**WHAT NEEDS TO BE DONE:**
Format the text lines of the material below as a JSON list of strings, one string per line, without blank lines. Leave the pictures out.

**MATERIAL FOR THIS EXERCISE:**
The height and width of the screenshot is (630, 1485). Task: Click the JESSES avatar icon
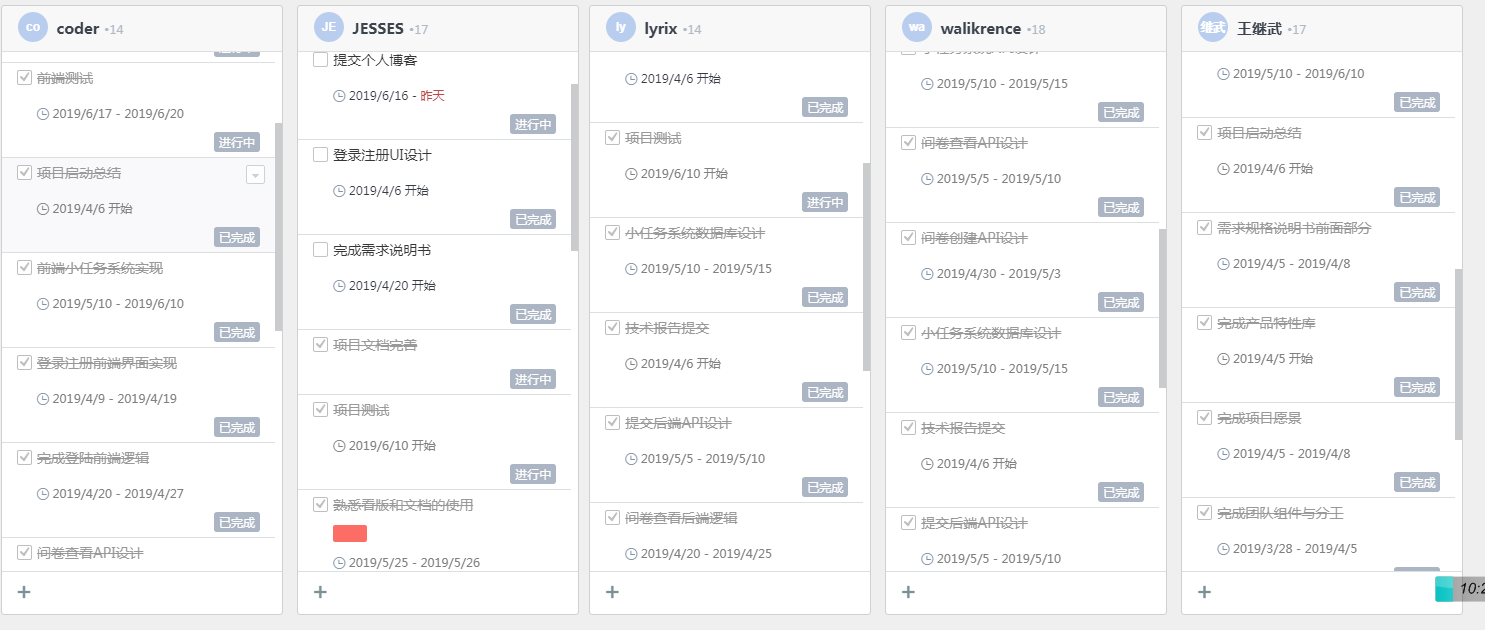pyautogui.click(x=328, y=28)
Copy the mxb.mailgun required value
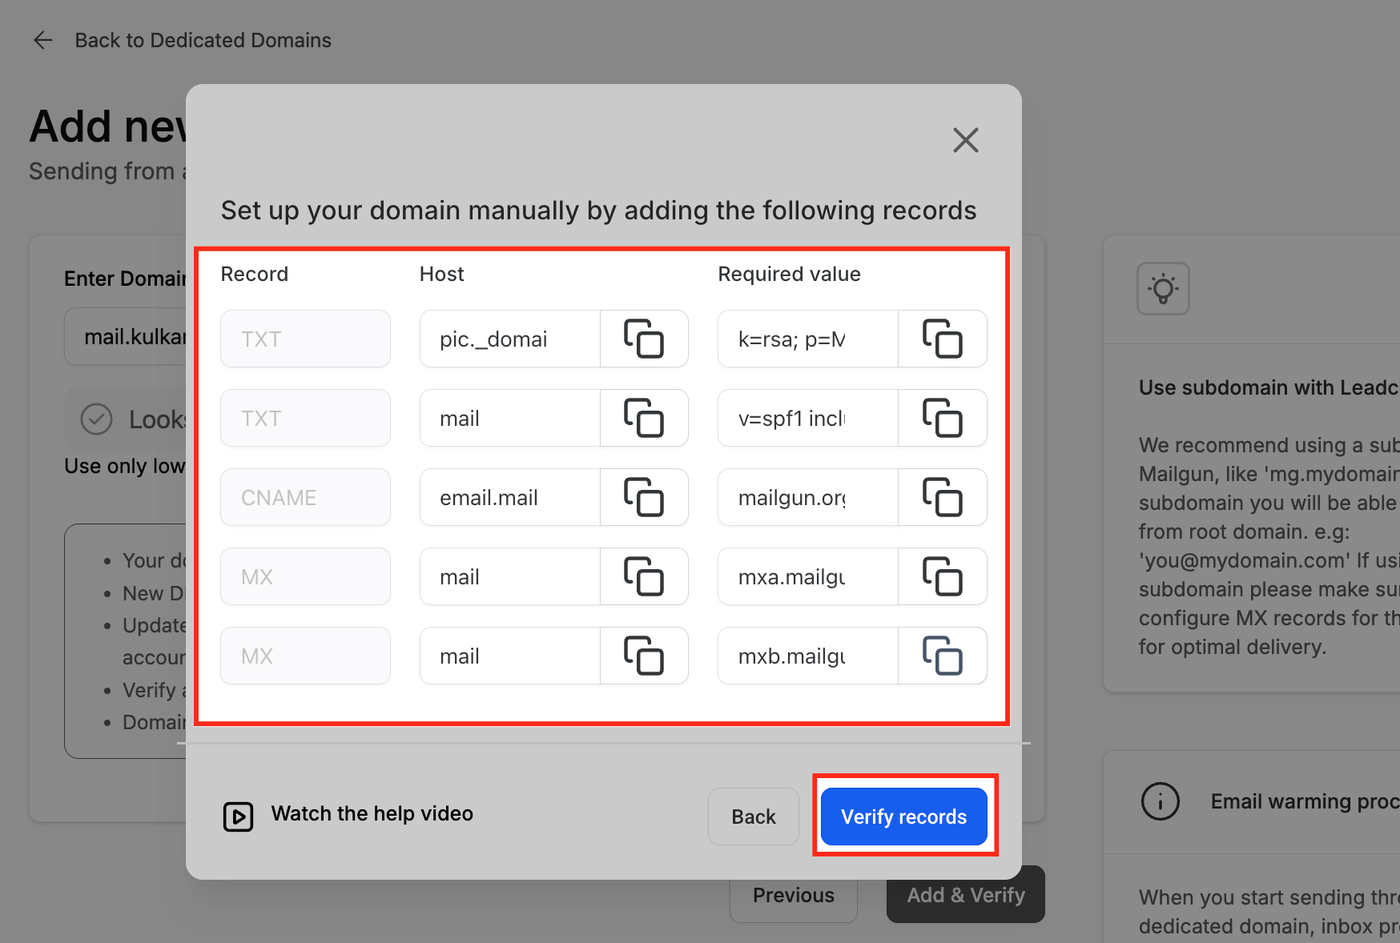This screenshot has height=943, width=1400. click(942, 656)
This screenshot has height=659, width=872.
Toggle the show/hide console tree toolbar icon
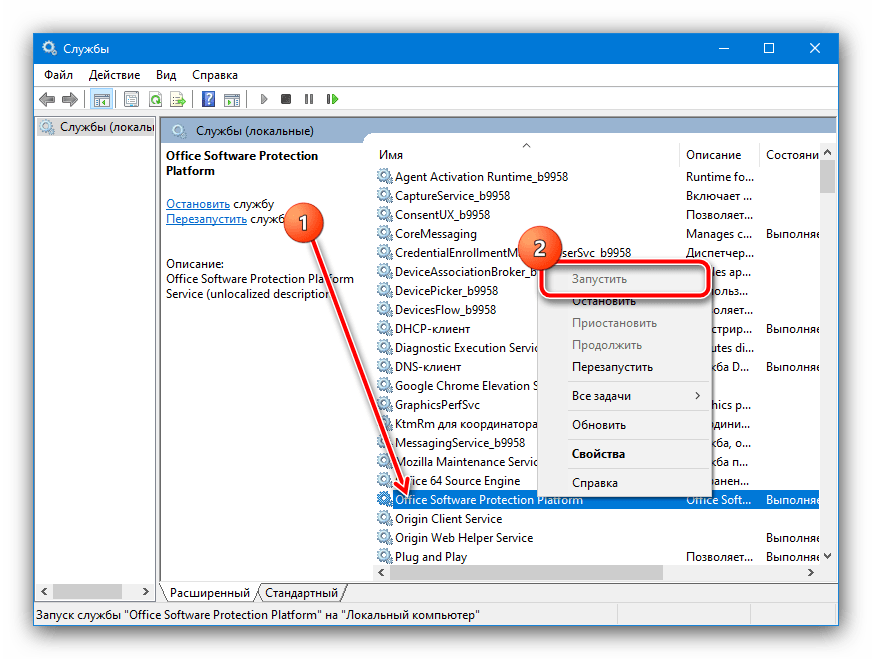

**TASK OUTPUT:**
[
  "The height and width of the screenshot is (630, 1485). Task: Click the JESSES avatar icon",
  "pyautogui.click(x=328, y=28)",
  "Copy the mxb.mailgun required value",
  "This screenshot has height=943, width=1400. click(942, 656)",
  "This screenshot has height=659, width=872.",
  "Toggle the show/hide console tree toolbar icon"
]